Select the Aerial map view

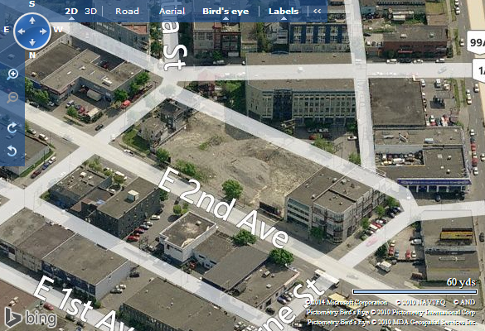pyautogui.click(x=172, y=12)
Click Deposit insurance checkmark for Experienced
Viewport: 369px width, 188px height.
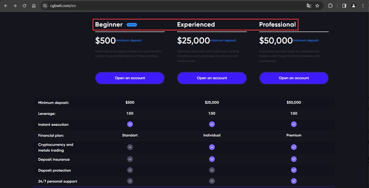[x=212, y=159]
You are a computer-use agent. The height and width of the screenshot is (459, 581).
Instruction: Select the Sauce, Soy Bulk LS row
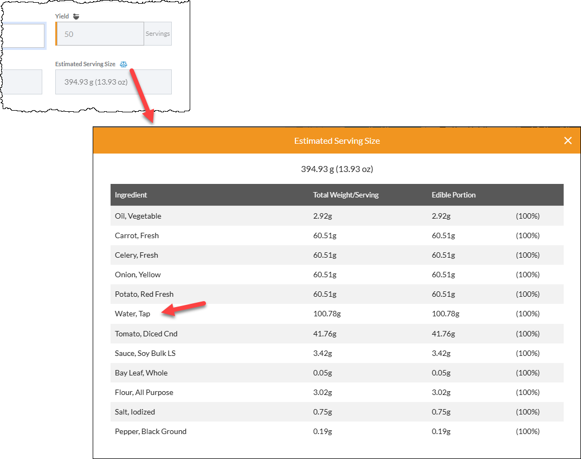pos(337,353)
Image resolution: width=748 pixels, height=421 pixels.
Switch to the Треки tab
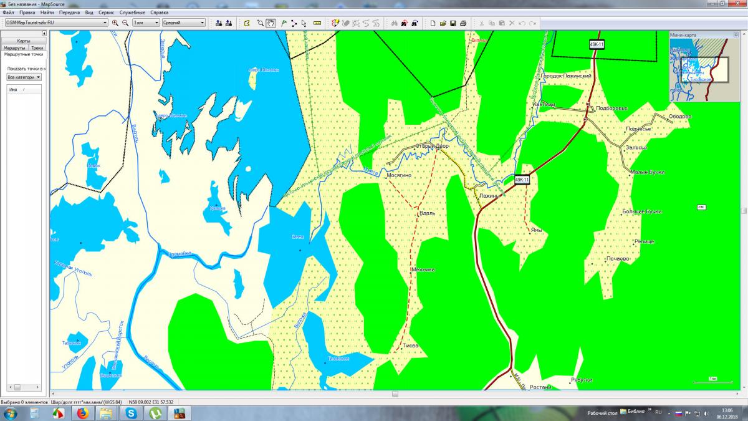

▶ _EXERCISE_
Except for the pictures, please retype the listing above exactly.

▶ _EXPECTED ANSWER_
Select the Aerial map view

pyautogui.click(x=172, y=12)
Click Deposit insurance checkmark for Experienced
Viewport: 369px width, 188px height.
[x=212, y=159]
You are a computer-use agent. The height and width of the screenshot is (459, 581).
Instruction: Select the Sauce, Soy Bulk LS row
pos(337,353)
Image resolution: width=748 pixels, height=421 pixels.
Switch to the Треки tab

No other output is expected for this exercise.